En théorie, si la mention « warranty void if removed » est présente, vous pouvez dire adieu à la couverture constructeur au moment où la pointe de votre tournevis transpercera le sticker. Et même si cette mention n’est pas présente, on se doute que les services de retour seront bien plus regardants.

En pratique, cela dépendra surtout de votre interlocuteur. Un employé zélé vous renverra votre carte et entrera le numéro de série de celle-ci dans la base de données du constructeur en la blacklistant. D’autres, plus coulants, pourraient bien accepter votre retour, à condition que la carte ne montre aucun dégât pouvant découler d’un mauvais démontage/remontage du système de refroidissement, ce qui inclut un die effrité (à cause d’un serrage excessif ou mal exécuté), des puces arrachées (même partiellement, ce qui peut arriver quand on retire le ventirad s’il est en contact avec ces puces), des éléments tels que des condensateurs anormalement tordus ou des rayures profondes sur le PCB.
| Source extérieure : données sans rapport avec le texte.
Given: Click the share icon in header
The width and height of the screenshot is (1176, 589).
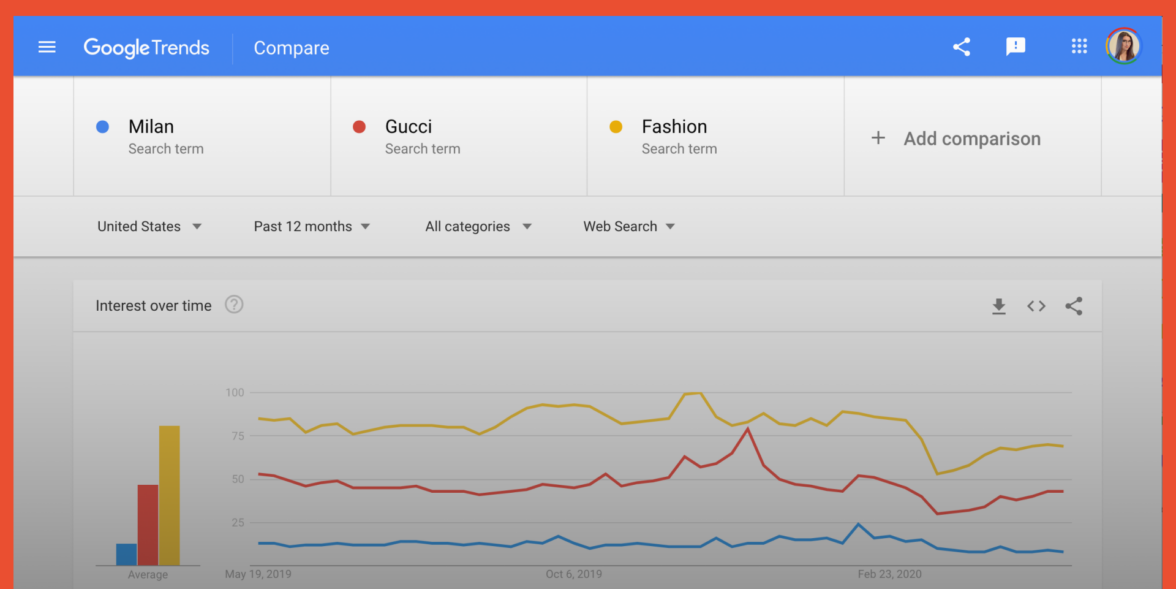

Dans tous les cas, si vous craignez pour votre garantie, le mieux sera probablement de s’abstenir. Mais les amateurs de watercooling de la rédac ne se sont guère privés au moment de démonter leurs GTX 1080 et GTX 980 Ti toutes neuves. Notez toutefois qu’on peut parfois acheter des cartes déjà watercoolées, soit parce qu’il s’agit de partenariat entre le constructeur et une marque de waterblocks (mais vous n’aurez alors pas le choix du waterblock), soit en passant par des revendeurs spécialisés dans le watercooling comme ce peut être le cas avec OverclockersUK ou Caseking.